Style-Instructed Mask-Free Virtual Try On
Mengqi Zhang, Qi Li, Mehmet Saygin Seyfioglu, Karim Bouyarmane
Abstract
Virtual Try-On is a promising research area with broad applications in e-commerce and everyday life, enabling users to visualize garments on themselves or others before purchase. Most existing methods depend on predefined or user-specified masks to guide garment placement, but their performance is highly sensitive to mask quality, often causing misalignment or artifacts, and introduces redundant steps for users. To overcome these limitations, we propose a mask-free virtual try-on framework that requires only minimal modifications to the underlying architecture while remaining compatible with common diffusion-based pipelines. To address the increased ambiguity in the absence of masks, we integrate an attention-based guidance mechanism that explicitly directs the model to focus on the target garment region and improves correspondence between the garment and the person.
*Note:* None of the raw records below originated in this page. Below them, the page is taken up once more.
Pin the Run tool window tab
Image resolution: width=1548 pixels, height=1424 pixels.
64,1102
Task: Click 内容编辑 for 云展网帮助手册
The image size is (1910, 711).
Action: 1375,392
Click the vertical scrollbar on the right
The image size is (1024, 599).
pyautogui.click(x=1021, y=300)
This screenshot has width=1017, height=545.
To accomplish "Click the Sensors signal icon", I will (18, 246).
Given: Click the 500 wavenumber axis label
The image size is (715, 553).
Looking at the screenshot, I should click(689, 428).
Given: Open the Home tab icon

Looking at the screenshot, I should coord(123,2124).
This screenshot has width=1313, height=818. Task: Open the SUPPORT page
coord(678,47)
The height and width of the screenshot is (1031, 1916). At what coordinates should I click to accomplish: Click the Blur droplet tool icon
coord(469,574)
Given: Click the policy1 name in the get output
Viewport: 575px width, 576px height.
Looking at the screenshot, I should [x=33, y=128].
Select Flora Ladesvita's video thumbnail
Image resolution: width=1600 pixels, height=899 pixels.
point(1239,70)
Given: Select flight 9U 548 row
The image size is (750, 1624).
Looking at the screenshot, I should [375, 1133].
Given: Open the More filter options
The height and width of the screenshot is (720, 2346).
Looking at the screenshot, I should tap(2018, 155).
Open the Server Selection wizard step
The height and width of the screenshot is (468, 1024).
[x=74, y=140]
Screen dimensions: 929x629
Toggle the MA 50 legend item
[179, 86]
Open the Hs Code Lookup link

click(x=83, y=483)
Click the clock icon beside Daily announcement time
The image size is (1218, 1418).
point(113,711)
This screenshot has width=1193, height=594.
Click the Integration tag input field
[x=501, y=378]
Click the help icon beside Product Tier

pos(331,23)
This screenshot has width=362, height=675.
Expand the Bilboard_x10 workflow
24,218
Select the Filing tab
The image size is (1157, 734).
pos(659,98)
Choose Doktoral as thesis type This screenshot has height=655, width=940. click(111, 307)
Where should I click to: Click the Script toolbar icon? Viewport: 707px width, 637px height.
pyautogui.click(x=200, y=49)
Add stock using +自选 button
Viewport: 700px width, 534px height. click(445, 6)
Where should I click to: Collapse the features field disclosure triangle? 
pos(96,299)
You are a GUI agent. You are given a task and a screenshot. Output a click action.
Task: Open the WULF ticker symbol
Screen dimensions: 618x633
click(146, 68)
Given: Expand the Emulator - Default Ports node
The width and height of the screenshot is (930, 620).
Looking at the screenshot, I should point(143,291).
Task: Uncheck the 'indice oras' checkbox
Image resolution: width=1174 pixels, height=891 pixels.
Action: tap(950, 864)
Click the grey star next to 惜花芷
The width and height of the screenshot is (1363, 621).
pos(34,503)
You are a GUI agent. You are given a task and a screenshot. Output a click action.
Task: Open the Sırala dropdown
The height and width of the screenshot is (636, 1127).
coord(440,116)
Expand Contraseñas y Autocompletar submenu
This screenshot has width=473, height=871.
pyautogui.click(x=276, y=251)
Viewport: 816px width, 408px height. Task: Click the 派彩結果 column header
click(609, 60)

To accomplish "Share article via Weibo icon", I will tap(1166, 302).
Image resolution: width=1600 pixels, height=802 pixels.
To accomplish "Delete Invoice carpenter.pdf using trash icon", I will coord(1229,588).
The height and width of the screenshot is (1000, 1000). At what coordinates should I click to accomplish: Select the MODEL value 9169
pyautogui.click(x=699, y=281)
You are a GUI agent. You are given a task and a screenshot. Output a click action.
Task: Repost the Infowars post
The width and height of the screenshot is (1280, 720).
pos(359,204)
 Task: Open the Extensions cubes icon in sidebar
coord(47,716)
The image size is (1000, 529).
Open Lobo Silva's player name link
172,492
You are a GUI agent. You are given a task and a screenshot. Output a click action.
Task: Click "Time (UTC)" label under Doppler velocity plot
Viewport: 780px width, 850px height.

Additionally, we incorporate instruction prompts, allowing users to flexibly control garment categories and wearing styles, addressing the underutilization of prompts in prior work and improving interaction flexibility. Both qualitative and quantitative evaluations across multiple datasets demonstrate that our approach consistently outperforms existing methods, producing more accurate, robust, and user-friendly try-on results.